Checkpoint 3.6.3. True/False: Passing Primitives to Methods.

    If you pass an int to a method and modify it inside the method, the original int in the caller remains unchanged.
  • True.

  • Exactly. Primitives are passed by value, so changes affect only the copy, not the caller’s variable.
  • False.

  • Exactly. Primitives are passed by value, so changes affect only the copy, not the caller’s variable.

Checkpoint 3.6.4. True/False: Passing Object References to Methods.

    If you pass an object reference (like a Player) to a method and the method calls player.damage(10), the caller’s object is affected.
  • True.

  • Correct! Even though Java is pass-by-value for the reference, that “value” is the address, so changes to the object persist.
  • False.

  • Correct! Even though Java is pass-by-value for the reference, that “value” is the address, so changes to the object persist.

Checkpoint 3.6.5. Short Answer: Explaining the "Locker Number" Analogy.

In 1–3 sentences, use the "locker number" analogy to explain why two variables like p1 and p2 might show the same change when you call p2.damage(10) .
Solution.
Sample Solution: When you assign p2 = p1, you give p2 the same "locker number" that p1 already had. So, p1 and p2 are both opening the same locker (the same Player object). If p2.damage(10) changes what’s in that locker, p1 sees the change as well.

Checkpoint 3.6.6. Parsons: Wrong vs Right Method for Updating Health.

Rearrange the lines below to form a short Java class with two methods: wrongHeal (using an int parameter) and rightHeal (using a Player parameter). One method won’t actually change the player’s health, and the other will. Put the lines in a valid order with proper braces.

Checkpoint 3.6.7. Reflection: Pass-by-Value for Primitives vs. References.
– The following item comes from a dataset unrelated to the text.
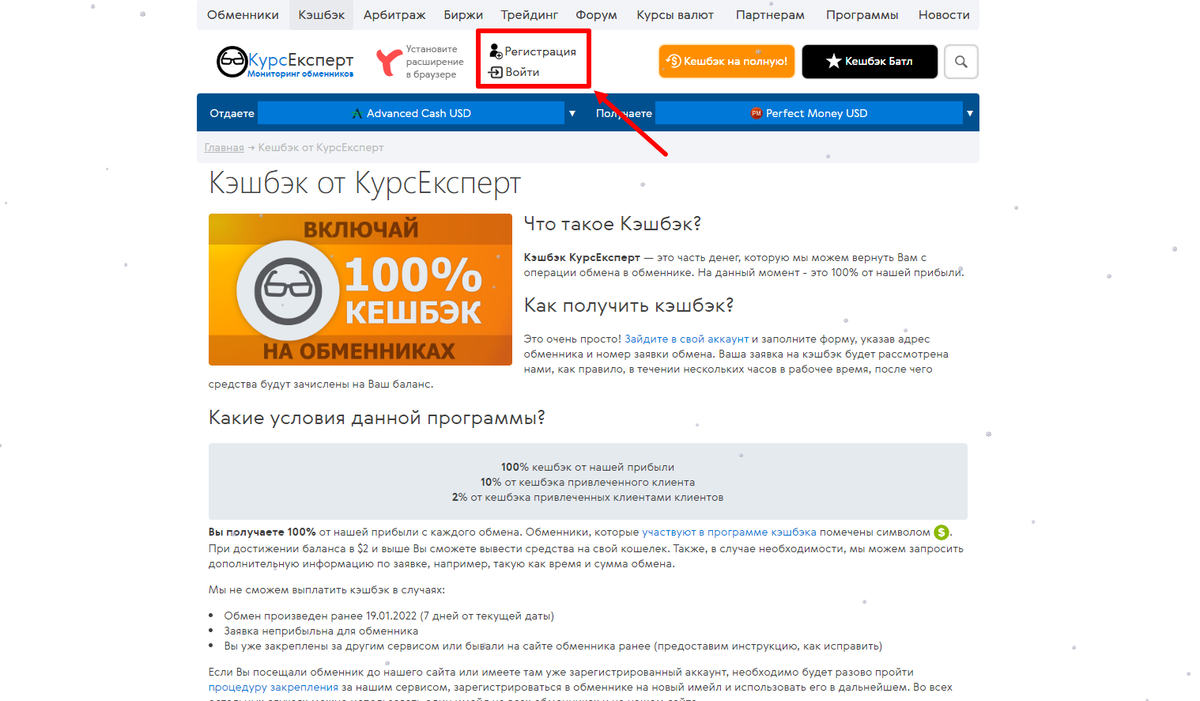Click the green cashback dollar symbol
Viewport: 1200px width, 701px height.
point(941,532)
In 2–3 sentences, reflect on why Java is said to be “pass-by-value” even when calling a method with an object reference. Consider what’s being copied and how that leads to changes in the original object.
Solution.
Sample Solution: Java always copies the variable’s value. For primitives, that value is the actual number. For objects, the value is the reference (like a locker number). Copying the same “locker number” means both copies point to the same object, so changes in the method remain visible to the caller.